WHAT IS NEEDED
When you copy the entries, keep every word exactly as it is and drop the images.

DATA FOR PROCESSING

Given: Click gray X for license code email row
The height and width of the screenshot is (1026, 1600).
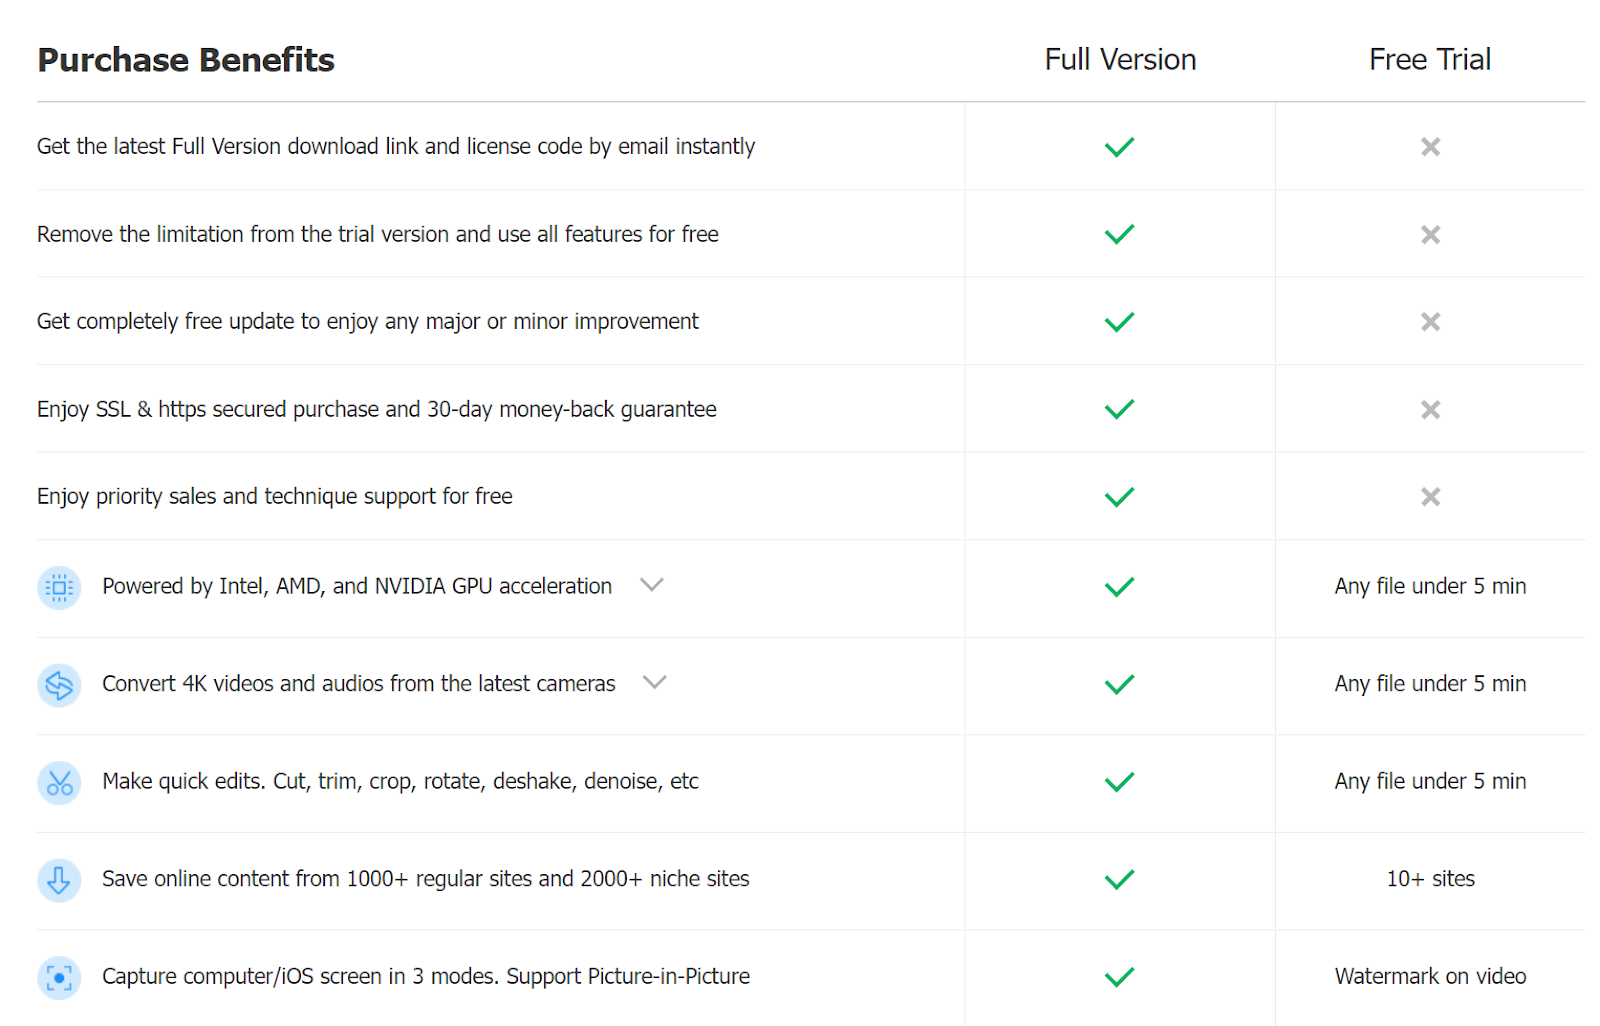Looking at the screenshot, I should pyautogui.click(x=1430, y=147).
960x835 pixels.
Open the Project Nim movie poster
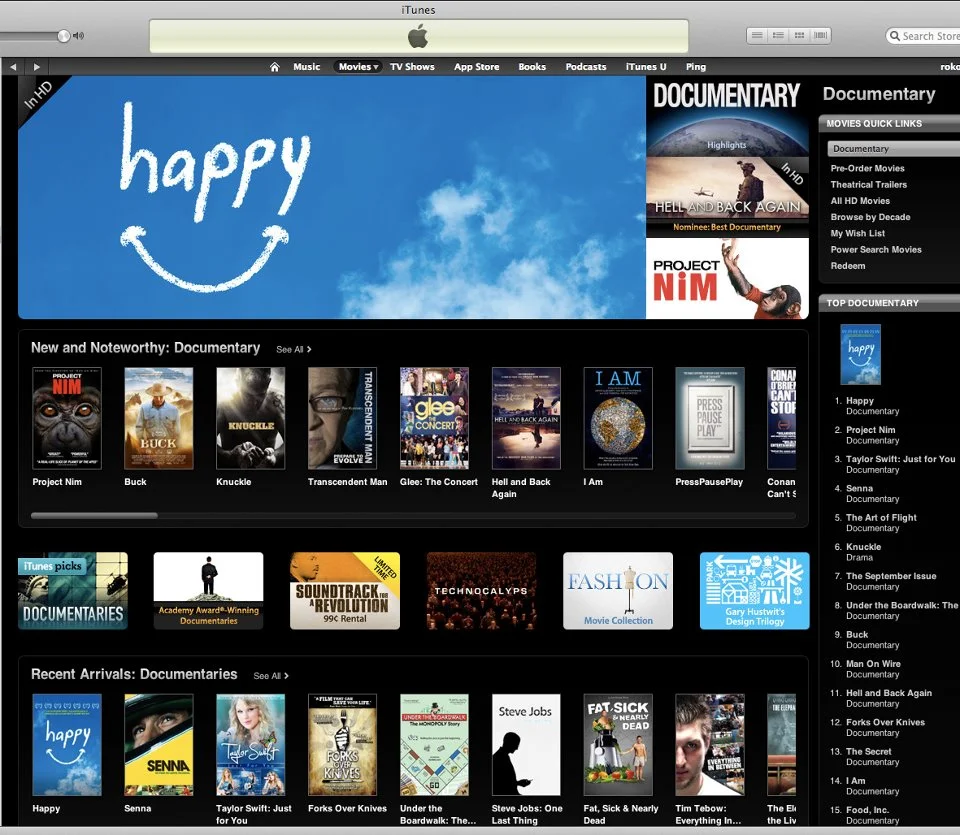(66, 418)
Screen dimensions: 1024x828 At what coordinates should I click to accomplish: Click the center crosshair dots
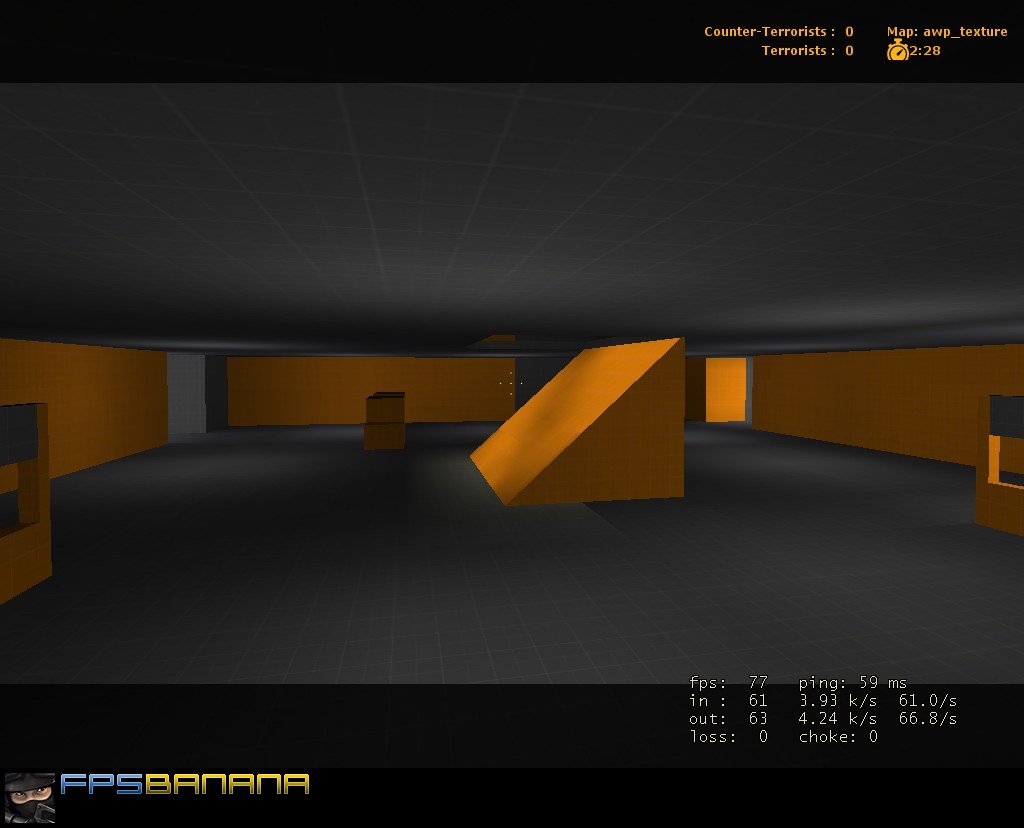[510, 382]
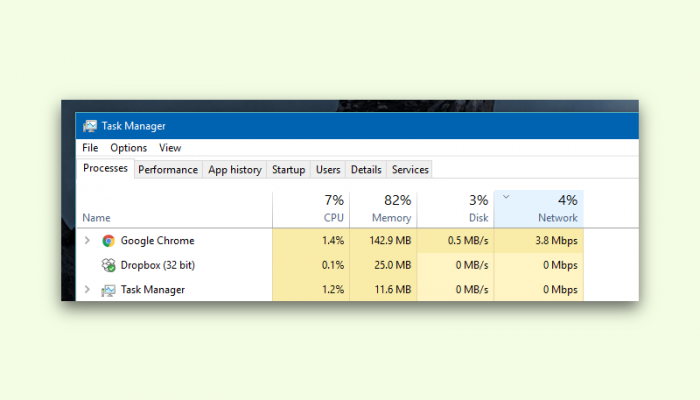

PROBLEM SOLUTION
Given: Click gray X for license code email row
The height and width of the screenshot is (1026, 1600).
Looking at the screenshot, I should pyautogui.click(x=1430, y=147).
960x835 pixels.
Open the Project Nim movie poster
(66, 418)
Screen dimensions: 1024x828 At what coordinates should I click to accomplish: Click the center crosshair dots
[510, 382]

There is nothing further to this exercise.